Ele está se perdendo, não alcança mais a satisfação de outrora. O tempo foi o seu rival predileto, hoje se tornou amigo de confidências. Desmorona memórias de um passado repleto de vitórias, ouve os seus discos prediletos retirados de uma estante de lembranças e derrama lágrimas de pó com ácaros e bactérias. Não entende o futuro, mas continua a acreditar no presente, mesmo que ausente estejam as suas virtudes transparentes.

Certo dia, quando passeava perto do Jardim das Américas, pensou estar tendo um deja vú, porém, se tratava de uma visão real.
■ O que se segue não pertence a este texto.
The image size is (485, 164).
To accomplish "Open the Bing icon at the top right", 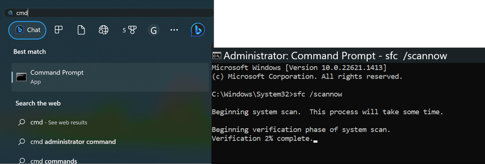I will point(198,30).
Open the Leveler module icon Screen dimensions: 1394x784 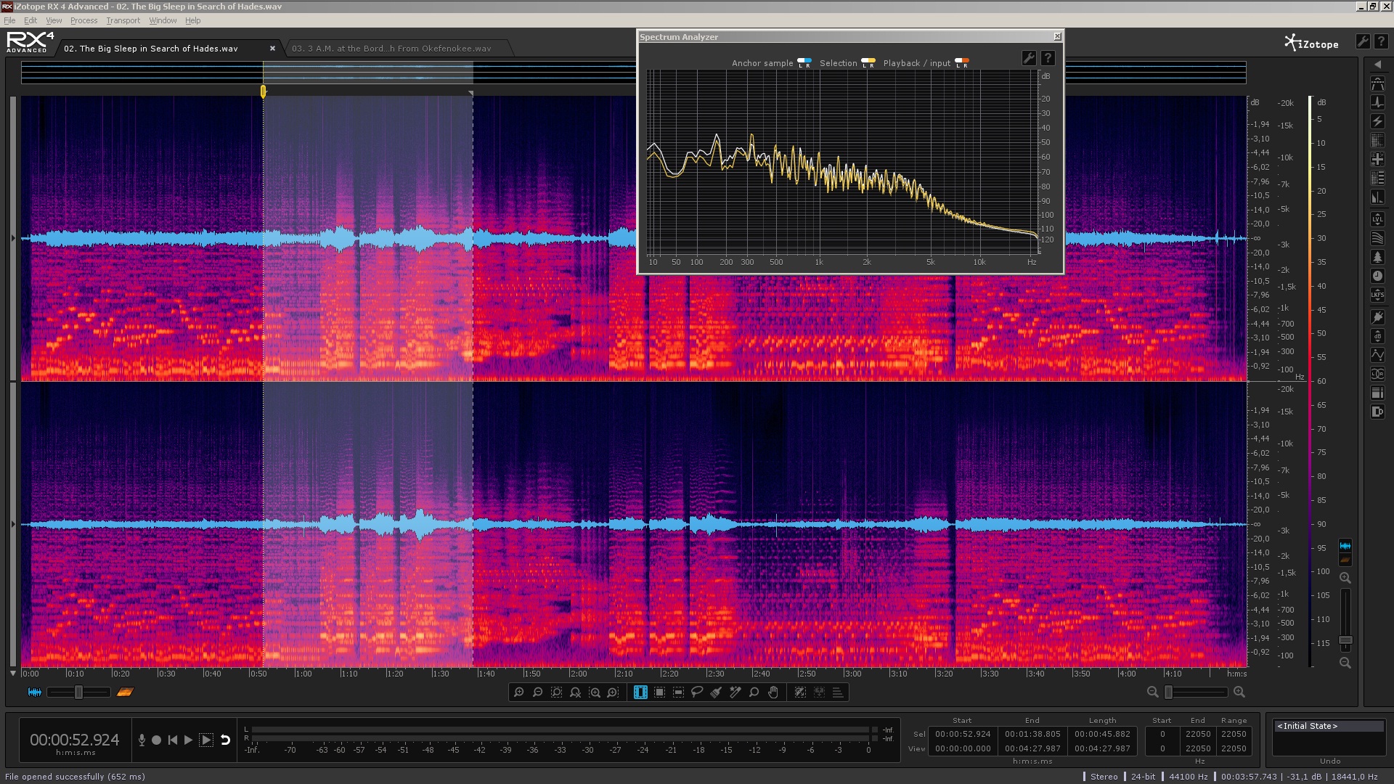point(1377,219)
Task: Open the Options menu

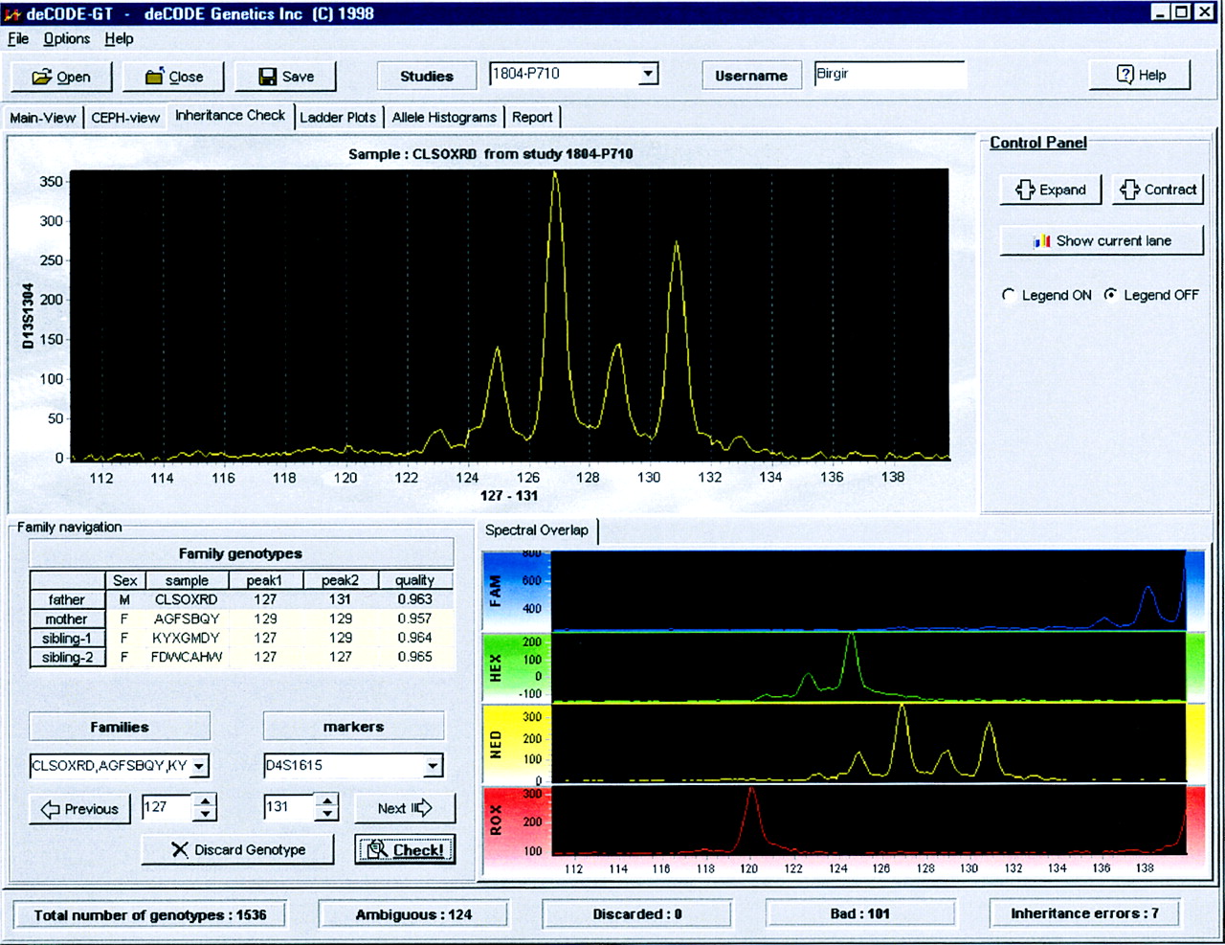Action: tap(66, 38)
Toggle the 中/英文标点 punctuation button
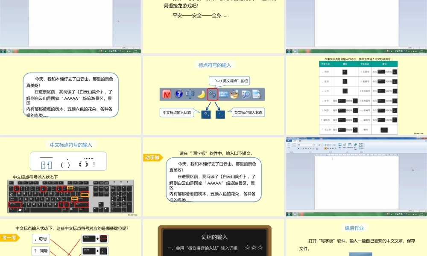Image resolution: width=427 pixels, height=256 pixels. coord(212,94)
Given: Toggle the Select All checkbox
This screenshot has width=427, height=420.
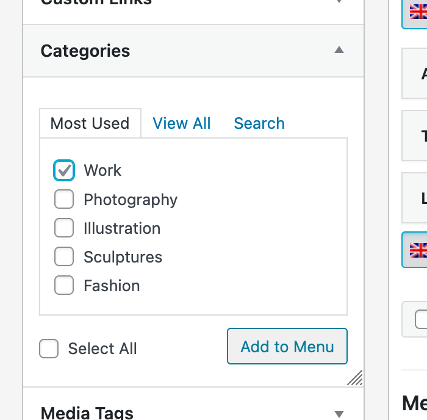Looking at the screenshot, I should 49,349.
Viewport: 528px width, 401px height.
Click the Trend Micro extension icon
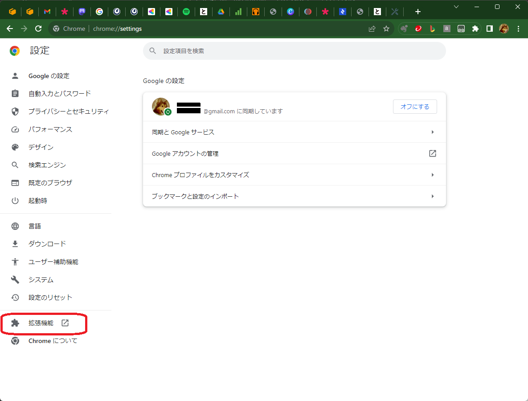coord(418,29)
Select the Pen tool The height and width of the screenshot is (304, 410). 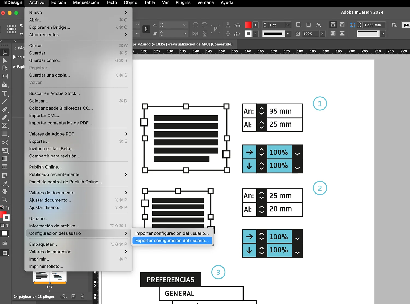5,110
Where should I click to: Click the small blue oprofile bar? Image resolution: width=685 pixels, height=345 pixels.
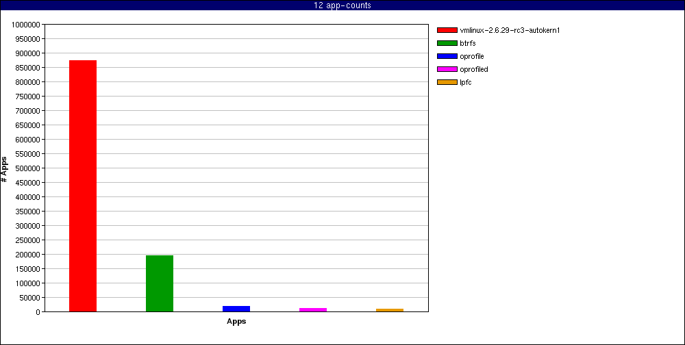click(x=236, y=309)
A cena de um cachorro brincando com uma criança que, por sua vez, ao correr para o outro lado da rua foi atropelada, remeteu-o à infância que degustou com primor. O rapaz lembrou do período no hospital, no gesso do braço, no hematoma da perna e na cicatriz que até hoje carrega no canto do rosto. Lembrou como tinha sido infeliz a sua mãe junto ao seu pai e como um acidente banal aproximou-os. Era década de 1980 e, mesmo aos sete anos, o álbum predileto se chamava "The Queen Is Dead", do Smiths. "Balão Mágico" e "Trem da Alegria" eram cócegas fraternais para os seus ouvidos.

A tal cena do acidente foi um canal que trouxe, resumidamente, a retrospectiva da sua vida, sem direito a narração em off nem efeitos sonoros. O único som que serviu como trilha foi "Bigmouth Strikes Again", por mais que a sua preferida fosse "There is a Light That Never Goes Out" (Existe Uma Luz Que Nunca Sai). Até hoje, os versos do refrão são os seus preferidos, simples, mas que remetem fortes significados: "E se um ônibus de duplo-andar colidir conosco, morrer ao seu lado é tal como uma maneira maravilhosa de morrer/ E se um caminhão de dez toneladas nos matar, morrer ao seu lado, bem, é um prazer, o privilégio é meu".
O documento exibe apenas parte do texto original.